Thursday, May 11, 2006

Wholefood

Autumn has become winter this week in Melbourne! So it's time to do a bit of cold-weather thinking and some cold-weather cooking.

I think it is important at this stage that I should define what I mean by Wholefood. It's probably easier to explain as natural food; food that is as far from fast food as you would undoubtedly expect, but also food that includes whole grains, legumes and pulses cooked from dried and lots of fresh fruit and veggies. With little bit of full-fat yoghurt, organic butter and occasionally some goats cheese. Even the odd bit of full-fat, unhomogenized and organic milk. Fish and on rare, special occasions, good organic meat. This kind of food should be seasonal, healing, nurturing but above all exquisitely beautiful and delicious.

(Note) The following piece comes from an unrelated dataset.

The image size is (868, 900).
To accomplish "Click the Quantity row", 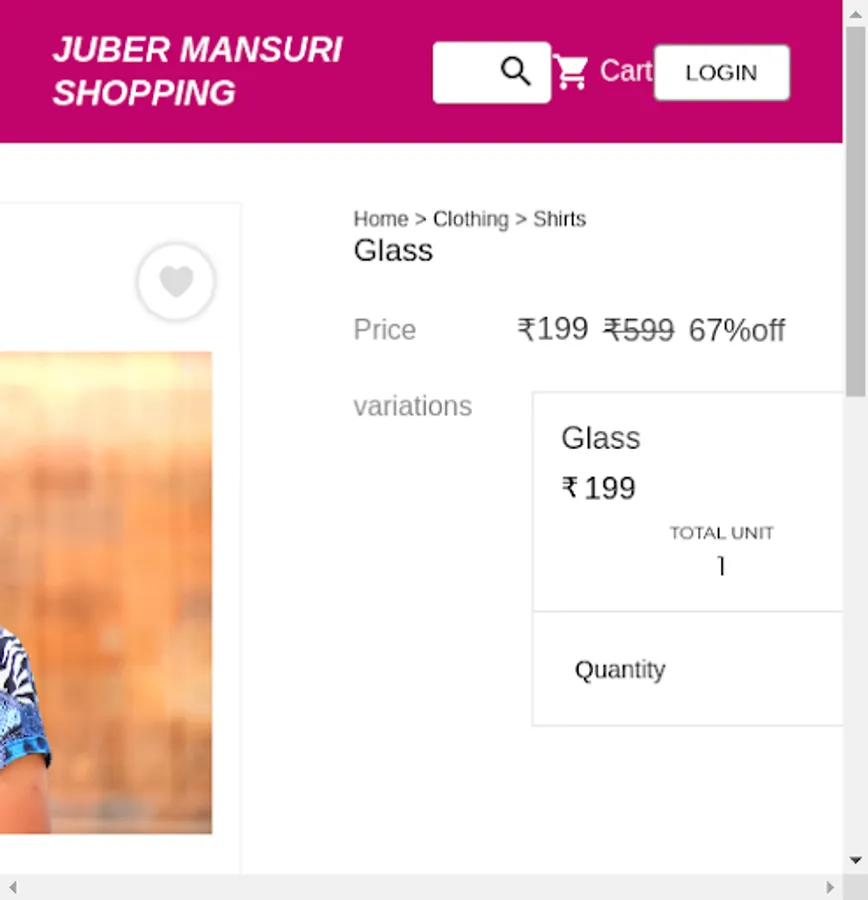I will coord(688,669).
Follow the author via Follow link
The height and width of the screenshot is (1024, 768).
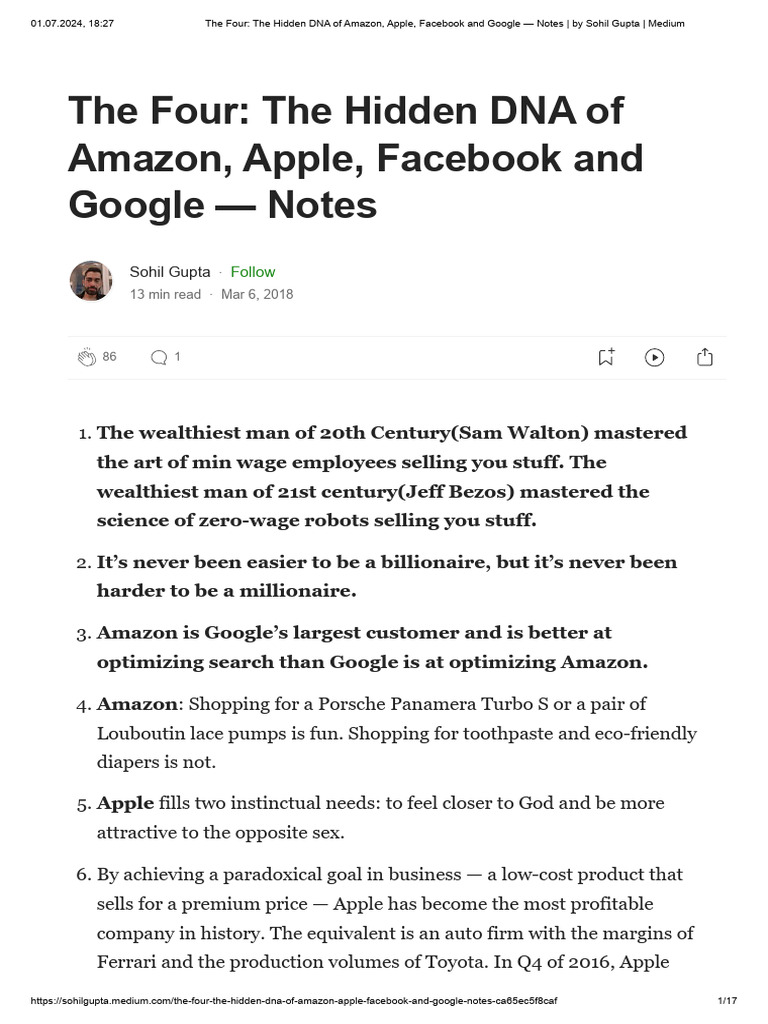(252, 272)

I enjoy cooking and am convinced that if you are so inclined that you should share food as the gift that it is. So few people have time to cook. Fewer people find that time spent cooking is NOT time wasted. This is why we are faced with so many food-related allergies (all that inedible gunk they put in packaged food makes me shudder), obesity and diabetes. Not to mention the way that food affects women and our self-image. Who hasn't looked at those gossip magazines and thought oooohh, hasn't such-and-such gained weight? As though it were either interesting or important! This translates to bad relationships with eating. But food is a healer and nourisher - it's not the enemy.

But so-called health food has an image with a kind of beige-ness to it - so politically correct, so time-consuming to prepare and it often looks unappetizing or too healthy. I reckon that it can be made sexy! It's time for an image change...

So here's a quick meal that is beautiful, warming, health-giving and will make you happier and fuller without gaining weight.

Buckwheat with mushrooms and walnuts

Serves 2

2 tablespoons of olive oil

1 cup of whole, un-roasted buckwheat (from health food shops)

2 cups of water or veggie stock

500g of mixed mushrooms, sliced - include some shiitakes

2 cloves of garlic, very finely chopped

1 tablespoon of tamari or soy sauce

1 tablespoon or more of chopped, toasted walnuts or pine nuts

1 tablespoon of finely chopped parsley

Heat 1 tablespoon of the olive oil in a heavy-based saucepan and fry the buckwheat, stirring all the time, until slightly browned and aromatic. Pour in the water, bring to the boil and then clamp the lid on tightly and reduce the heat. Simmer very gently for about 15 minutes until the buckwheat is very soft and all the water is absorbed.

Meanwhile, heat the remaining oil in a frying pan and fry the mushrooms until dark and chewy (about 10 minutes). Add the garlic and tamari and continue to cook for a couple of minutes before stirring into the cooked buckwheat. Garnish with the chopped walnuts and parsley.

Serve, hot, with some steamed broccoli and lemon wedges.